Choose the yield strategy. Here, we use the relatively stable Spot strategy as an example.
Set the price range. This range refers to the price range in which the deposited LP can generate earnings. If the SOL/USDC trading pair exceeds the set price range, the deposited LP will also stop generating earnings.
Hedging Risk with Shorting Tools
The SOL/USDC LP pair is composed of 50% SOL and 50% USDC. When the SOL/USDC exchange rate fluctuates, two situations may occur:
When SOL rises beyond the set range, all SOL in the LP will be exchanged for USDC.
When SOL falls beyond the set range, all USDC in the LP will be exchanged for SOL.
This means that when the price of SOL falls below the LP profit range, users with USDC-based value will bear some of the losses from the price drop of SOL.

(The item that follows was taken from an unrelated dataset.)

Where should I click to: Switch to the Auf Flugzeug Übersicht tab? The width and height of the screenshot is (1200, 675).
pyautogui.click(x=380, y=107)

Since Meteora's airdrop points require users to deposit LP for a minimum of 7 days (one cycle), in order to obtain certain points and avoid losses caused by price fluctuations during this period, the "limit short" strategy can be used to hedge risks.
Taking Binance's SOLUSDT Perpetual Contract as an example:
PS: Shorting has risks, use with caution.
Conclusion
The popularity of the Solana ecosystem goes without saying, but it is unexpectedly "not so exciting" in terms of airdrops.
Ecosystem projects such as Jupiter and Tensor can receive substantial airdrops with only a small amount of interaction. Compared to the chaotic Ethereum ecosystem, the airdrop environment in the Solana ecosystem seems to still be in a pleasantly surprising stage in terms of returns.
With Jupiter setting an example, the market expectations and distribution methods of Meteora may not disappoint, and the way to participate in the airdrop is relatively simple.
However, forming LP is not without risks and enjoying returns without worries. But it's not a big problem, as long as you understand the operating mechanism and use tools skillfully, you can minimize the risks (why not consider it a form of "zero slippage").